« Le dernier des Justes  » d’André Schwarz Bart: « Un livre majeur ».

  Présentation du roman d’André Schwarz Bart à partir de la Conférence du 1 11 09 de Francine Kaufman, directrice de l’Ecole de traducteurs et d’interprètes, université de Bar et d’autres sources trouvées sur Internet ( voir fin de l’article).

le dernier des justes« Le dernier des Justes »  date de 1959. C’est le premier roman  d’André Schwarz Bart. Le livre est immédiatement un succès de librairie. 80 000 exemplaires sont vendus avant même de recevoir le prix Goncourt. Comment expliquer un tel succès ?

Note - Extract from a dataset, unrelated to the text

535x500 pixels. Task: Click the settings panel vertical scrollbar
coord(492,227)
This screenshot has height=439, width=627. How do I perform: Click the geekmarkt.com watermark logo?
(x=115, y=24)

Tout d’abord  l’auteur. La vie de celui-ci explique ce premier roman.Les parents d’André Schwarz-Bart  sont nés en Pologne et s’exilent en France en Lorraine. André nait le 28 mai 1928 à Metz (mort en 2006). Ils sont, comme tous les Lorrains en 1940, évacués pour être installés en Haute Vienne. La famille de l’auteur compte 4 garçons et une fille. La plus grande partie de la famille d’André Schwarz Bart va périr lors de la Shoah, excepté sa petite sœur qu’il sauve alors qu’elle est déjà dans le wagon. Par contre sa mère et ses frères sont déportés. A 15 ans il entre dans la résistance. Il est arrêté et torturé dans la prison de Limoges. Au moment de la libération, il entre dans l’armée et rejoint une compagnie juive, il n’a que 17 ans. Comme l’écrit Kathleen Gyssels dans son article consacré à l’auteur « toute son écriture part de cette histoire indicible et intraduisible ».

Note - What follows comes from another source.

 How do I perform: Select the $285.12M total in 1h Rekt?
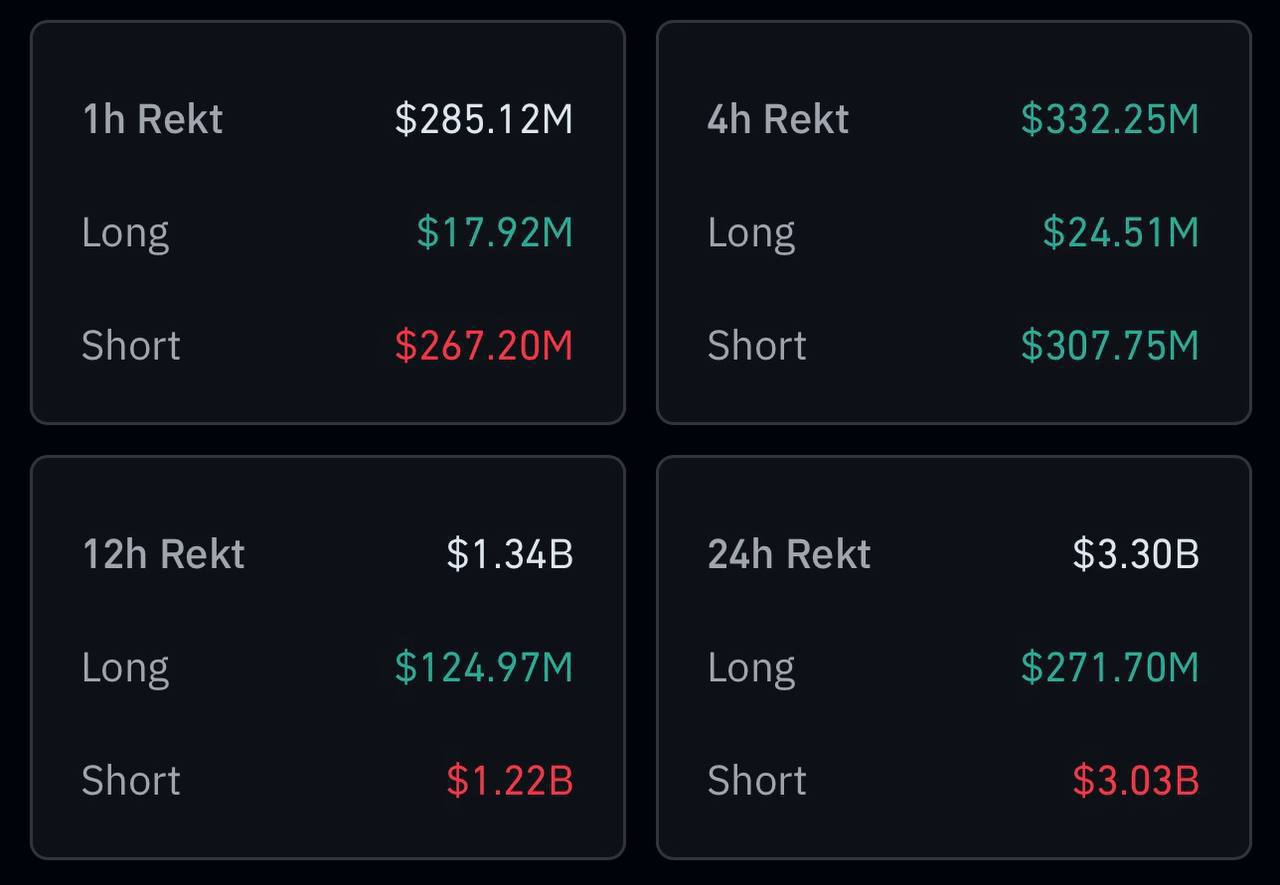coord(484,119)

  Lorsqu’André Schwarz-Bart publie son livre il est inconnu du grand public et pourtant  l’œuvre est « un livre majeur » d’après Elie Wiesel. « Le dernier des Justes » date de 1959, il arrive au moment où l’Europe prend conscience de la Shoah. Sa volonté en publiant cet ouvrage n’est pas d’expliquer en soi cet événement, il s’agit d’une part,  de  faire comprendre que l’héroïsme des combattants du Ghetto de Varsovie ou d’ailleurs n’est pas supérieur à l’héroïsme spirituel des générations de juifs assassinés dans les ghetos ou les camps et donc qu’ils ne sont pas allés à La mort comme des moutons. De plus il veut faire découvrir et faire revivre une culture juive présente en Europe chrétienne depuis des siècles et qui a disparu avec le génocide.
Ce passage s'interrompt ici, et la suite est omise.